5. Likewise, the unsolicited testimony of one of the juveniles from Texas, with whom the appellant hitchhiked back to Las Vegas, was not prejudicial. While on the stand the youth blurted out that he and the appellant had a conversation about appellant's having written some "hot checks." The trial court immediately admonished the jury and permitted direct examination to continue. Then after a brief cross-examination by defense counsel he moved for a mistrial, which was denied.
Relying on Fairman v. State, 83 Nev. 137, 425 P.2d 342 (1967), and Nester v. State, 75 Nev. 41, 334 P.2d 524 (1959), appellant contends this was reversible error. Such reliance is misplaced. In Fairman the prosecutor offered evidence of a separate act of sale and possession of a narcotic, and the conviction was reversed. In Nester evidence of another rape was allowed into evidence to establish the identity of the defendant on the rape charged, and his conviction was upheld.
Here there was no more than an inadvertent hint of another criminal activity and it was not solicited by the prosecution, but rather blurted out by a witness. The jury was immediately admonished to disregard the youth's statement. The admonition by the trial court adequately cured the error. Cf. Donnelly v. DeChristoforo, 416 U.S. 637, 94 S.Ct. 1868, 40 L.Ed.2d 431 (1974); Boley v. State, 85 Nev. 466, 456 P.2d 447 (1969); Boone v. State, 85 Nev. 450, 456 P.2d 418 (1969); Baker v. State, 89 Nev. 87, 506 P.2d 1261 (1973).

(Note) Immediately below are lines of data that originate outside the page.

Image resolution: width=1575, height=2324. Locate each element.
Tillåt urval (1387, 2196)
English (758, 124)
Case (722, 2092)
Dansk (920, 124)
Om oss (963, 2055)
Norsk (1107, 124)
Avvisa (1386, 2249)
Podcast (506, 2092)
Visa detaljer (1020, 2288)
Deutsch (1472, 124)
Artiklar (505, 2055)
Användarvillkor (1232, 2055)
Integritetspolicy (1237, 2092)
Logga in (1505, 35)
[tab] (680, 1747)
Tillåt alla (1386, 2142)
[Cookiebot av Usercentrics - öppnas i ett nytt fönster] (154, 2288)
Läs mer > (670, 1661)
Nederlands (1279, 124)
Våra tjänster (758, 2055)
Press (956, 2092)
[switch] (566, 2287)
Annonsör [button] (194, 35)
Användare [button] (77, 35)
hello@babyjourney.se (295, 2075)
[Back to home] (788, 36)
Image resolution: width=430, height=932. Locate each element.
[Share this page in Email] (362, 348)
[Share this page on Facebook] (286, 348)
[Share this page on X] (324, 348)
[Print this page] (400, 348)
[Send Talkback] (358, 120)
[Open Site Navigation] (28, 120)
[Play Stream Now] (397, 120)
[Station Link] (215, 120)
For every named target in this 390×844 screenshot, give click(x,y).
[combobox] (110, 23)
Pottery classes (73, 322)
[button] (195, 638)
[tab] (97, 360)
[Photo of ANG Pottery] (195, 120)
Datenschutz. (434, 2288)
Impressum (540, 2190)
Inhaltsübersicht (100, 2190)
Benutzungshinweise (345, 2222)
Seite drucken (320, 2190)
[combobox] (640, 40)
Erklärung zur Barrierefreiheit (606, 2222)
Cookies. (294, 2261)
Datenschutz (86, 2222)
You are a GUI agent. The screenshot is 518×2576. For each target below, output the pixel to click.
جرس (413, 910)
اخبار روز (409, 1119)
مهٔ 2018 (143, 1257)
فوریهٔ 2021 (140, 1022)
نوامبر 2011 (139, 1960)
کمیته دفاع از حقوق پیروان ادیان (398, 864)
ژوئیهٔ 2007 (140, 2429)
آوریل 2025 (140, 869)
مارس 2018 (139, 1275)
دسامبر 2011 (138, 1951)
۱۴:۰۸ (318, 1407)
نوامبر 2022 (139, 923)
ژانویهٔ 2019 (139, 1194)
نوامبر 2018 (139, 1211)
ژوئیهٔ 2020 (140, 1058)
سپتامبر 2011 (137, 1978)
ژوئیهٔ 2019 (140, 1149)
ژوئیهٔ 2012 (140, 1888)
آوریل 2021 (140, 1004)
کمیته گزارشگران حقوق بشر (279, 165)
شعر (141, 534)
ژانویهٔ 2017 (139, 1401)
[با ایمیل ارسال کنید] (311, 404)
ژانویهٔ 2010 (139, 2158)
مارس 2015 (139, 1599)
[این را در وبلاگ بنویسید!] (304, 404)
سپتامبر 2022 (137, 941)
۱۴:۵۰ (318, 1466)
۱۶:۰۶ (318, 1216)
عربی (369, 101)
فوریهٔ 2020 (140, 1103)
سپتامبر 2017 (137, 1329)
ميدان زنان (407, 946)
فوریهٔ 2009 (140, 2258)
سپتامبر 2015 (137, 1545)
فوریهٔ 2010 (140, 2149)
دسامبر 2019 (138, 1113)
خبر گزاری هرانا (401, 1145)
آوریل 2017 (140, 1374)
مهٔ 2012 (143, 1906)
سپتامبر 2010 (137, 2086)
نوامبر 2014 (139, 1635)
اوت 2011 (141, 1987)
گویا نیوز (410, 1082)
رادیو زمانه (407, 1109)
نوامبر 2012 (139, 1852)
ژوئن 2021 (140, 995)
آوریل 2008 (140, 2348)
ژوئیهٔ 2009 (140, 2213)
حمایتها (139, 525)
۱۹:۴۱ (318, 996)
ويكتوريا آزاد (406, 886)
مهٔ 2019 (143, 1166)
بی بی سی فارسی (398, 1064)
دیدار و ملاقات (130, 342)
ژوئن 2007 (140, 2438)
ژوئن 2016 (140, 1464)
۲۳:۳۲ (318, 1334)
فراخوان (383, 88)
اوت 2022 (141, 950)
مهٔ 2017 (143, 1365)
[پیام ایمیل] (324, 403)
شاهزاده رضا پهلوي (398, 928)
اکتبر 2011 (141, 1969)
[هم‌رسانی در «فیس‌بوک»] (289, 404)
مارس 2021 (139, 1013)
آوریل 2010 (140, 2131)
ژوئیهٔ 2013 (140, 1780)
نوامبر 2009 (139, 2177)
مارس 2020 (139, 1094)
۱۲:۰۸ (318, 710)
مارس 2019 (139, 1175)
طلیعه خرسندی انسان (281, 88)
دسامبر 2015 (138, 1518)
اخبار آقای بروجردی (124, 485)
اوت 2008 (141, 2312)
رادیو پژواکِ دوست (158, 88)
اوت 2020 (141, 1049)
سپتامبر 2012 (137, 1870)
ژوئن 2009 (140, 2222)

6. Appellant next contends that his defense was severely prejudiced by testimony and exhibits relating to his purchase of a gun which was not the murder weapon. The record shows that this evidence was stricken by the court upon a defense motion after the prosecution had failed to show its relevance. Appellant cites no authority for this assignment of error, and we need not consider it. Williams v. State, 88 Nev. 164, 494 P.2d 960 (1972).
7. There is no basis in the record for appellant to claim that defense counsel was incompetent, and we find the claim totally without merit. Smithart v. State, 86 Nev. 925, 478 P.2d 576 (1970). Cf. Founts v. Warden, 89 Nev. 280, 511 P.2d 111 (1973).
The credibility and weight to be given to testimony are matters resting within the province of a jury. The state presented a strong case to support a verdict *1199 for second degree murder, which we affirm. Layton v. State, 87 Nev. 598, 491 P.2d 45 (1971); Garner v. State, 78 Nev. 366, 374 P.2d 525 (1962); Harris v. State, 88 Nev. 385, 498 P.2d 373 (1972).
GUNDERSON, C.J., and ZENOFF, MOWBRAY and THOMPSON, JJ., concur.